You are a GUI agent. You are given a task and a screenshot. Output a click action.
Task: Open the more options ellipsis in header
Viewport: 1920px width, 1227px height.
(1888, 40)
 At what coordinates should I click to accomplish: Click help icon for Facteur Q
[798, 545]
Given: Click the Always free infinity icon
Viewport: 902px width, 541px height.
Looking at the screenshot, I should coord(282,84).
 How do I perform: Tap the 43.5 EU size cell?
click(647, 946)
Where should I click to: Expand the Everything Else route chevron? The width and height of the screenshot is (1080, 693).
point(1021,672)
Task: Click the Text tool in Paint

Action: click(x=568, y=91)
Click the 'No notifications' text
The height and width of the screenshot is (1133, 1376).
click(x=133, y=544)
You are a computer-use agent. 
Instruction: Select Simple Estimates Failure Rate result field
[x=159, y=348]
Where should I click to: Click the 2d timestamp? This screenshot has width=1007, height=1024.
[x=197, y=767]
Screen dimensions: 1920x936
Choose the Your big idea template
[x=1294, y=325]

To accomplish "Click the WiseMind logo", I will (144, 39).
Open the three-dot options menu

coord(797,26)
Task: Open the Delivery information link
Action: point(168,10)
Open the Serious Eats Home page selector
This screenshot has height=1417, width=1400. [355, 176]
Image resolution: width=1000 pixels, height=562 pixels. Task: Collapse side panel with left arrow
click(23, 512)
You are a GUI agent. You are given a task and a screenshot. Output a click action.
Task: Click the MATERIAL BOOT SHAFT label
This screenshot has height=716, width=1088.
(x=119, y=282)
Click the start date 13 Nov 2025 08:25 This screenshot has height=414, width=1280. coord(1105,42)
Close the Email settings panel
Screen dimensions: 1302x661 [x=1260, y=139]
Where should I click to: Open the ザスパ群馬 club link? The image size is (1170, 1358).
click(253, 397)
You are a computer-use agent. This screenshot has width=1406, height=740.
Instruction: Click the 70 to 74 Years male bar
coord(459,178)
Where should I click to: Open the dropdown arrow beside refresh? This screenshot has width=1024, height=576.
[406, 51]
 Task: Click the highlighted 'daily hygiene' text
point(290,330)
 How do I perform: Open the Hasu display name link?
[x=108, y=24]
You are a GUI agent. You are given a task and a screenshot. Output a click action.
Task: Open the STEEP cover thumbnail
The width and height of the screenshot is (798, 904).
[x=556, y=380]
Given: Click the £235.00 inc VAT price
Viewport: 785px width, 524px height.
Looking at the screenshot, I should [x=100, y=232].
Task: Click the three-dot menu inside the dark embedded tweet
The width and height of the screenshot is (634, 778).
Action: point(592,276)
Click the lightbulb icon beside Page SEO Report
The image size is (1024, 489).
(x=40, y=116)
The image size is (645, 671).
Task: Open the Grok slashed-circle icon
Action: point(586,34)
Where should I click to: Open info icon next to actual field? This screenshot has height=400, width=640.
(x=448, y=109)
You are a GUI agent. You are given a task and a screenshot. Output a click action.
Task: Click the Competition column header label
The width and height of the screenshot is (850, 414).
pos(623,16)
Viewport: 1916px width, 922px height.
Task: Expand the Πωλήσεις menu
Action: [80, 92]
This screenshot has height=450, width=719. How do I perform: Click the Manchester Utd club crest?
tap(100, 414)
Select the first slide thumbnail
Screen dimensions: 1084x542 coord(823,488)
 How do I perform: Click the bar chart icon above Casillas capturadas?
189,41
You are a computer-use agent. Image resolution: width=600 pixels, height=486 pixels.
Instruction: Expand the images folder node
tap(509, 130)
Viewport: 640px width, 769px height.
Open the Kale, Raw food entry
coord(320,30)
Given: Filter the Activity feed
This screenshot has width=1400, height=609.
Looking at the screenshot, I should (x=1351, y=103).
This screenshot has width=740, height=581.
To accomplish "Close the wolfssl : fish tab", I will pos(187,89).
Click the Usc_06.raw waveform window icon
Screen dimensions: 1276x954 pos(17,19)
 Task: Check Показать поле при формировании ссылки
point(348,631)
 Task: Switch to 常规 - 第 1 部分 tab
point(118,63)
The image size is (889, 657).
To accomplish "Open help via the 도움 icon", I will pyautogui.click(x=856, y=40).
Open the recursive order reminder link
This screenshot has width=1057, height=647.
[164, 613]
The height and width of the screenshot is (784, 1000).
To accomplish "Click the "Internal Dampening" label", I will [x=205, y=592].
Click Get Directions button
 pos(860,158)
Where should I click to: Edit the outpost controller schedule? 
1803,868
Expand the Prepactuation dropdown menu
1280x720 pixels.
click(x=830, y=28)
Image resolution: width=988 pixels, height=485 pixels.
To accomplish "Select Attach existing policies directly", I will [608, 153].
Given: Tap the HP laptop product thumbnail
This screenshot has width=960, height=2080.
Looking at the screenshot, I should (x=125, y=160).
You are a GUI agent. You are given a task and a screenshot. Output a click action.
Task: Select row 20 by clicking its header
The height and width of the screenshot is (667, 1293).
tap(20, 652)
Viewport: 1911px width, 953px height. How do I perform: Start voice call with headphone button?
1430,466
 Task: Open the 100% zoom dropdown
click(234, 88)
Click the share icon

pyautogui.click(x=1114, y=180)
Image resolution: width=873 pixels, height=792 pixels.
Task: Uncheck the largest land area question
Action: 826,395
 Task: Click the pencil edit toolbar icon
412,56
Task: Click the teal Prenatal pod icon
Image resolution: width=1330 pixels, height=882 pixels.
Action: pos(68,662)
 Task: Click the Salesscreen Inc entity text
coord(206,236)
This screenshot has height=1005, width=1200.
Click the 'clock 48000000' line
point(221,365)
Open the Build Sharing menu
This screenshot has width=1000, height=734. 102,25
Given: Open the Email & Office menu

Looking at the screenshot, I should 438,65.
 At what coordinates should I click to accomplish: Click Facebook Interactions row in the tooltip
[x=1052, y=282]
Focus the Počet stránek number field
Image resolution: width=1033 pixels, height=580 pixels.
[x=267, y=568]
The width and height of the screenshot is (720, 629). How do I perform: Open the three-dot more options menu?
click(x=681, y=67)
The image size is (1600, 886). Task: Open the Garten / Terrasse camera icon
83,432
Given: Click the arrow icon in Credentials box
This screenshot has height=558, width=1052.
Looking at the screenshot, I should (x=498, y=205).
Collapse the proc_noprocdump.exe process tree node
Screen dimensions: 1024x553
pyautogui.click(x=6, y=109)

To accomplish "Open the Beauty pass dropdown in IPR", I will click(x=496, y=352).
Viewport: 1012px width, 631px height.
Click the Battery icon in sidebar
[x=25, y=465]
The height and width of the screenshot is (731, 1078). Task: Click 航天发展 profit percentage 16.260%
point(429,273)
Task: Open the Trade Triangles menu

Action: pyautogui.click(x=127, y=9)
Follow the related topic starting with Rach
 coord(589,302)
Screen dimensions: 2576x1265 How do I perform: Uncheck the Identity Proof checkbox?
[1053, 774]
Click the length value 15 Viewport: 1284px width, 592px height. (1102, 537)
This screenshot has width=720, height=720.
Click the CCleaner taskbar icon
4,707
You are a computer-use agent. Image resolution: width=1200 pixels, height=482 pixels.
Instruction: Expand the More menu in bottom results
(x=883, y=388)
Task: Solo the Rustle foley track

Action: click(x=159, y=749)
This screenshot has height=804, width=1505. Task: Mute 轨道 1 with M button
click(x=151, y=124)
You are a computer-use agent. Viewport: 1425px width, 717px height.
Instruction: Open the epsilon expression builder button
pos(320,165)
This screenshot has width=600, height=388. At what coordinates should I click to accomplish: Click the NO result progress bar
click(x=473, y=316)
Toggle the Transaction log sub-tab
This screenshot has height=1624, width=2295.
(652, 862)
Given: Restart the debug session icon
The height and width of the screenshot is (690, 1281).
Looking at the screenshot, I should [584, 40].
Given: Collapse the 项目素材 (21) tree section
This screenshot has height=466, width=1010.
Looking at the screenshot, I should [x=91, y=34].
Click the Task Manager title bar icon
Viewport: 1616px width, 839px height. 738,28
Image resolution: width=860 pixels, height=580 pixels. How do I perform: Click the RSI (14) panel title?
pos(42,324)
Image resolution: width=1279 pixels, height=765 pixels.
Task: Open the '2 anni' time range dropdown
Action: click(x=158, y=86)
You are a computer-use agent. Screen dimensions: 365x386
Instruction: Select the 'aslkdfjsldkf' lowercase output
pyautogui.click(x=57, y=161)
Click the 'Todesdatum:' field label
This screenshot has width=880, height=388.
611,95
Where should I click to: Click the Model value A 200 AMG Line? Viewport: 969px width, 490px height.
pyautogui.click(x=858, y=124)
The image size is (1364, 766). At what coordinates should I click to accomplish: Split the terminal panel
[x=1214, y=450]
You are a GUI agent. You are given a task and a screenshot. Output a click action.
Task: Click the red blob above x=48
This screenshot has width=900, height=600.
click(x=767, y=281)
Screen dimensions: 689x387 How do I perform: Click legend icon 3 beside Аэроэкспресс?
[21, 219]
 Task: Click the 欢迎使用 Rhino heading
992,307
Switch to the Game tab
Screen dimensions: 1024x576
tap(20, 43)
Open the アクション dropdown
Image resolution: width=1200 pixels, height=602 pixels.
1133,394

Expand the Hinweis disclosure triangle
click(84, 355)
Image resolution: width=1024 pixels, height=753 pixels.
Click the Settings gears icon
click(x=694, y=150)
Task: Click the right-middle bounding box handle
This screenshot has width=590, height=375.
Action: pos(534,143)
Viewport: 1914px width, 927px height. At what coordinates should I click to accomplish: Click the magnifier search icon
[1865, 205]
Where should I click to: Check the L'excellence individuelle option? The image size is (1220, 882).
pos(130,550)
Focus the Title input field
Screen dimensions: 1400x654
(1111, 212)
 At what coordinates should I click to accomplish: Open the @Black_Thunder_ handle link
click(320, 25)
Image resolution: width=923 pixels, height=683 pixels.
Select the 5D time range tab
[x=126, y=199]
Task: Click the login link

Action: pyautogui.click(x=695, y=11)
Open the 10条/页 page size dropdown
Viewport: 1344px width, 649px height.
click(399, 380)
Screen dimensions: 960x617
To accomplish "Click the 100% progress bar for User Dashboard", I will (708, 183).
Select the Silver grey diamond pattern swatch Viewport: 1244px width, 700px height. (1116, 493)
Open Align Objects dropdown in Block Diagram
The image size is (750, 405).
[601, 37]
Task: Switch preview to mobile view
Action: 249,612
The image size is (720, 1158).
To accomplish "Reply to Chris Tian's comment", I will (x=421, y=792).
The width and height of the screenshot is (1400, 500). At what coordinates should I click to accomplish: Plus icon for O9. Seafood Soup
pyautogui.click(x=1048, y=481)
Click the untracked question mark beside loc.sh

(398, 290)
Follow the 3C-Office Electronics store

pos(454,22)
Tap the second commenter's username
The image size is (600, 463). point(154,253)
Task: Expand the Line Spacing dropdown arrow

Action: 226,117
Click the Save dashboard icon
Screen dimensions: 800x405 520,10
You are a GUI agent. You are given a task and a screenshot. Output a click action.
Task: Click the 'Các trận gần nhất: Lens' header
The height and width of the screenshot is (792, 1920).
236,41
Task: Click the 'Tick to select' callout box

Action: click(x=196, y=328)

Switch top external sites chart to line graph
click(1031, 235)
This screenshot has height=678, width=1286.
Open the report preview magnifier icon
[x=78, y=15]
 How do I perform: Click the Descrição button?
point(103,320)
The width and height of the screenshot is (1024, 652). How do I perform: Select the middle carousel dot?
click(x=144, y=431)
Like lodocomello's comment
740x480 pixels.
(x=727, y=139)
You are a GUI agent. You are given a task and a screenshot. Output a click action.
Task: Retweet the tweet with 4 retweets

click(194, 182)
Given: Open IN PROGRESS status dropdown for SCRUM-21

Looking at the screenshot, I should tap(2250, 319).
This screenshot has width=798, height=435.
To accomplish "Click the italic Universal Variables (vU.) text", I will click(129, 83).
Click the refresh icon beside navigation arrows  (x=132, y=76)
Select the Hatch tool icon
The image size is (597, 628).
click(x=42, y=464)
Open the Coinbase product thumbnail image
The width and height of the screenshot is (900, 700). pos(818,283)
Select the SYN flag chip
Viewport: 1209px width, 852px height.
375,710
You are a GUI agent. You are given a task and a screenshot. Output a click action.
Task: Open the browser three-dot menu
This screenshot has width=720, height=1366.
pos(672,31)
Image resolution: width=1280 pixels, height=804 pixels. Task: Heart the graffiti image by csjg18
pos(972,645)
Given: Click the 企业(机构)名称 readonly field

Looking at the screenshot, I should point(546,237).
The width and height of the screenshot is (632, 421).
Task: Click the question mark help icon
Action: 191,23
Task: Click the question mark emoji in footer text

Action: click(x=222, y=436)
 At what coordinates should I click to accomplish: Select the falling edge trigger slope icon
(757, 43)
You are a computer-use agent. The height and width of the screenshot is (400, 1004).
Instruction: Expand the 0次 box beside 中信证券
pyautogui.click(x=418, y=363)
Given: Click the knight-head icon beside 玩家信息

_____

### [EXERCISE DETAILS]
The required output is the entries from their opening line through the line holding "Task: Click the MATERIAL BOOT SHAFT label", repeated exactly, with both end lines kept.

### [RESPONSE]
You are a GUI agent. You are given a task and a screenshot. Output a click action.
Task: Open the more options ellipsis in header
Viewport: 1920px width, 1227px height.
(1888, 40)
 At what coordinates should I click to accomplish: Click help icon for Facteur Q
[798, 545]
Given: Click the Always free infinity icon
Viewport: 902px width, 541px height.
Looking at the screenshot, I should coord(282,84).
 How do I perform: Tap the 43.5 EU size cell?
click(647, 946)
Where should I click to: Expand the Everything Else route chevron? The width and height of the screenshot is (1080, 693).
point(1021,672)
Task: Click the Text tool in Paint

Action: click(x=568, y=91)
Click the 'No notifications' text
The height and width of the screenshot is (1133, 1376).
click(x=133, y=544)
You are a computer-use agent. 
Instruction: Select Simple Estimates Failure Rate result field
[x=159, y=348]
Where should I click to: Click the 2d timestamp? This screenshot has width=1007, height=1024.
[x=197, y=767]
Screen dimensions: 1920x936
Choose the Your big idea template
[x=1294, y=325]

To accomplish "Click the WiseMind logo", I will (144, 39).
Open the three-dot options menu

coord(797,26)
Task: Open the Delivery information link
Action: point(168,10)
Open the Serious Eats Home page selector
This screenshot has height=1417, width=1400. [355, 176]
Image resolution: width=1000 pixels, height=562 pixels. Task: Collapse side panel with left arrow
click(23, 512)
You are a GUI agent. You are given a task and a screenshot. Output a click action.
Task: Click the MATERIAL BOOT SHAFT label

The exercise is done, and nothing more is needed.